We have been undertaking retudies for some time now and thinking about the need to revisit classic studies as part of our sociological analysis. Here is the introduction to a paper we have been working on and need to finish soon.
John Goodwin and Henrietta O’Connor
Following our various journeys in and around numerous past/historical/legacy school to work transition projects, from the 1960s through to the 1980s, we have developed a broader interest in the history of ‘youth studies’. More precisely the restudies we have initiated has necessitated us developing some understanding of the genesis of those particular legacy projects and, as a consequence, we have been introduced to a wide range of researchers and writers who all have contributed to the field of youth studies during the last sixty or so years. The need to revisit what had been done before was important in aiding our understanding and appreciation of the nexus of inter-relationships in which these legacy projects were developed, funded, operationalised, researched and disseminated. In so doing we have been exposed to a range of studies previously unknown to us and, we suspect, which have now simply become obscured by the passage of time for many others.
For us these dusty book jackets of ‘studies past’ hide a veritable treasure trove of what was once ‘state of the art’ research on the sociology of youth, and what constituted youth studies, but which is now largely forgotten or just simply ignored. Yet this seems both wasteful and saddening as there is so much still to learn from legacy research and there are so many studies which deserve to be revisited or reconsidered.
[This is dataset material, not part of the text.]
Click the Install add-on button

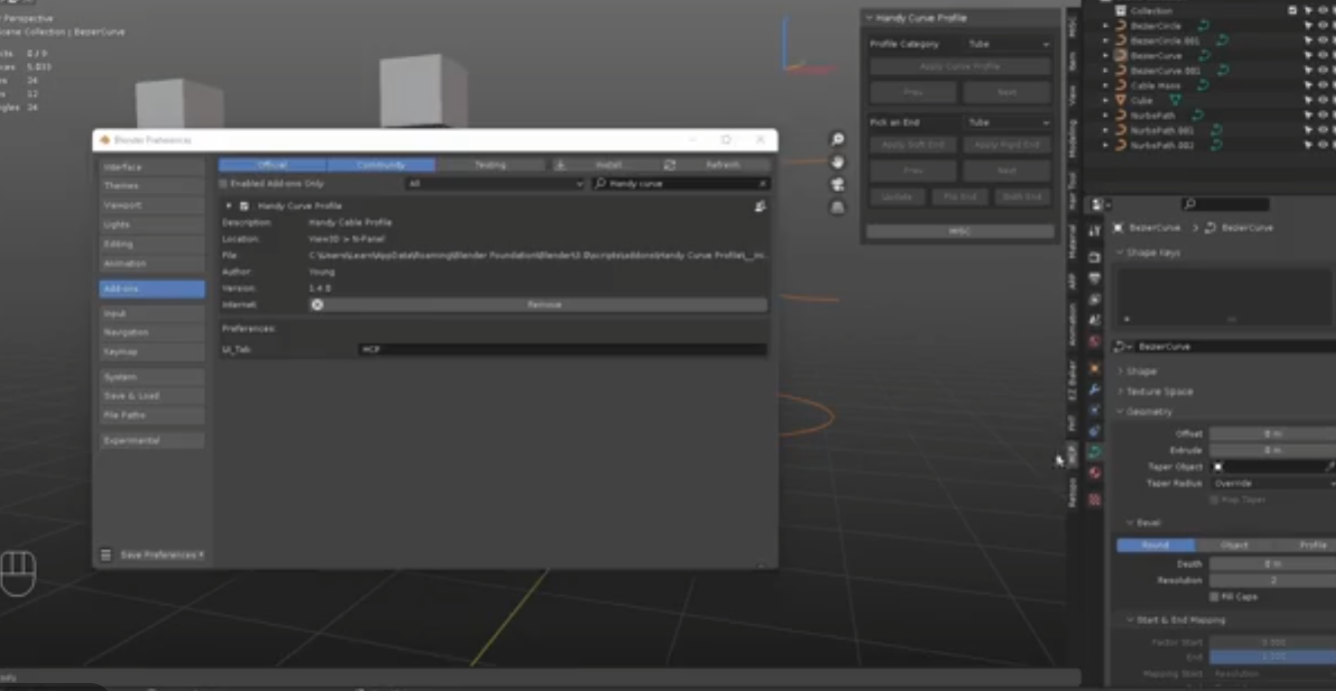point(608,165)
The fact that they are not, and that such legacy studies are so readily overlooked is, we would argue, problematic for a number of reasons. First, the process of ‘disregarding’ is part of a broader tendency that assumes that all that legacy studies, and associated research monographs contain, are ‘old’ not only in a chronological sense but also in terms of their utility i.e. that these studies have nothing ‘new’ to articulate of offer that is not already known. This relates to the dominant progress model of scientific knowledge that undergirds much of social scientific research – a model of research which posits that knowledge is a linear product that ‘flows’ in one direction towards greater ‘clarity and truth’, with each discovery building upon the last. Dunning and Hughes (2013:126) illustrate this approach by evoking Elias’s metaphor of swimmers diving into the ‘stream of knowledge at particular times and places’. The stream of knowledge ‘flows’ yet the dominant trend is to view the place we ‘dive in’ as the point from which all advancements originate. What about the accumulated knowledge downstream? As such a re-reading of any text, be it five years old or fifty-five years old, has the potential of offer new and original insights or to prompt new thinking when the ideas the contained within are considered via a ‘contemporary lens’ or are reconsidered in the ‘present context’. Indeed, these legacy studies, as with other materials that document social life, have ‘considerable value as both the subject and object of subsequent research’ (Hughes and Goodwin 2014: XX).
Second, again as we have argued elsewhere, the overlooking of past youth studies is not simply a process of moving on but is also reflective of the ‘fetishisation the present’. This is something particularly relevant in the context of youth studies which, as a subject matter, almost lends itself to a prioritisation of ‘contemporary’ issues at the expense of all else. Yet such an approach implies that the ‘here and now’, or the issues of contemporary youth are somehow hermetically sealed off from what went before. Or more problematic what ‘issues’ there are – be it youth unemployment, youth culture/subculture – emerged out of nowhere. Such an epistemological fallacy prompts us to consider more and more ‘what is now’ rather that how did we get here/how did this come to be? Yet discussions and explanations are narrowed if youth studies research remains focused only ‘…on contemporary problems. One cannot ignore the fact that every present society as grown out of earlier societies and points beyond itself to a diversity of possible futures’ (Elias 1985: 226).
Finally, unless past research has attracted the sobriquet of ‘classic’ then for many it is simply not worth bothering with. Why re-read it? However, who is it that determines what is or becomes classic study (or otherwise) in social science research? Of course there are those studies that have moved debates and ideas forward, or have operationalized ground-breaking research designs or where findings have significantly shaped subsequent research agendas for many years to come. Yet these are often value judgements. However well intentioned or deserved in some respects the ‘classic’ tag may be unhelpful in that it could detract from those perfectly useful ‘other’ studies which still have a great deal to offer studies of youth. This is no way meant to detract from ‘classic’ studies but to simply suggest that the broader oeuvre of youth research may have considerably more of value to offer and studies, be it from ten, twenty or even fifty years ago should not be always readily dismissed, disregarded or diminished purely because it isn’t ‘new’ or ‘newsworthy’.